# What exactly is meant by "translation invariant dictionaries/wavelets"?

I'm trying to wrap my head around the notion of translation invariance in terms of dictionaries/wavelets. For example in Lecture Notes, Page 41 its written that one starts with a family of atoms/wavelets $$(\psi_j)_{j\in \mathbb{Z}}$$ and adds all translates $$t\in \mathbb{R}$$ via defining $$\begin{equation*} \psi_{j,t}(x) := \psi_j (x - t). \end{equation*}$$ Now the calculation of the coefficients for a singal $$f$$ becomes $$$$\label{calc coeff} \Phi f (j,t) = \left\langle f, \psi_{j,t}\right\rangle = \int_\mathbb{R} f(x) \psi_j^\ast (t - x) \mathrm{d}x = f \ast \psi_j^\ast (t),$$$$ where $$\psi_j^\ast(x) := \psi_j(-x)$$. To me, translation invariance means something like $$f(x) = f(x-t)$$, but I don't understand/see where this equations holds for the above "argumentation"?

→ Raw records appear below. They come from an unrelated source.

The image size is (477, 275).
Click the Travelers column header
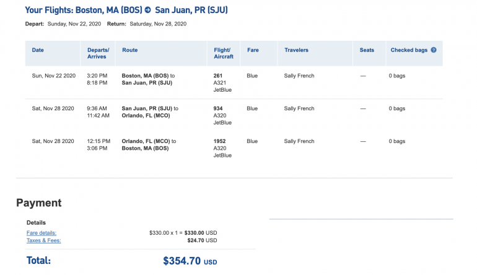click(296, 50)
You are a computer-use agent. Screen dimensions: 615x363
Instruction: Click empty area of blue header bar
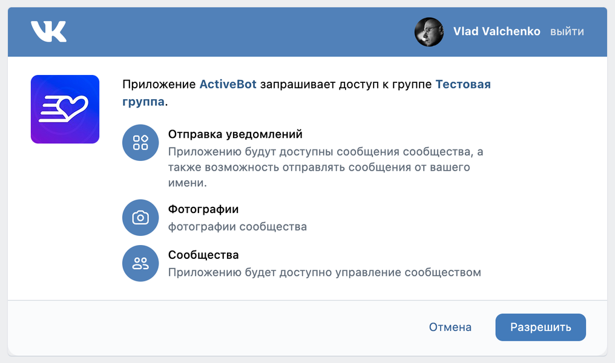tap(242, 31)
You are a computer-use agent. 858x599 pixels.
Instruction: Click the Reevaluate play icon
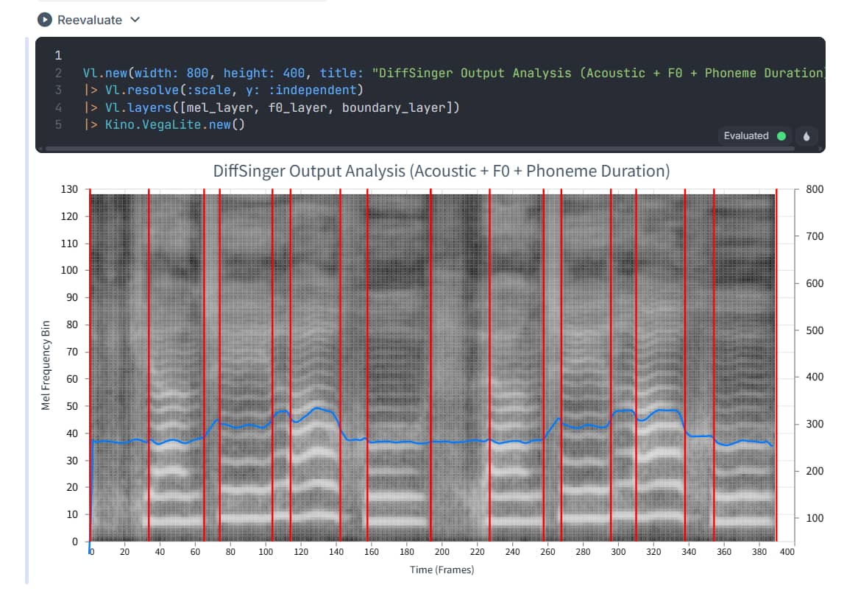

Furthermore, reading some Wikipedia on Stationary Wavelet Transform, it says in the first sentence "to overcome the lack of translation-invariance of the discrete wavelet transform", i.e. when the translation $$t\in \mathbb{R}$$ becomes $$t\in \mathbb{Z}$$. Why is the discrete wavelet transform not translation invariant? The calculation for the coefficients $$\left\langle f, \psi_{j,t} \right\rangle$$ is the same, but only discrete convolution instead of continuous?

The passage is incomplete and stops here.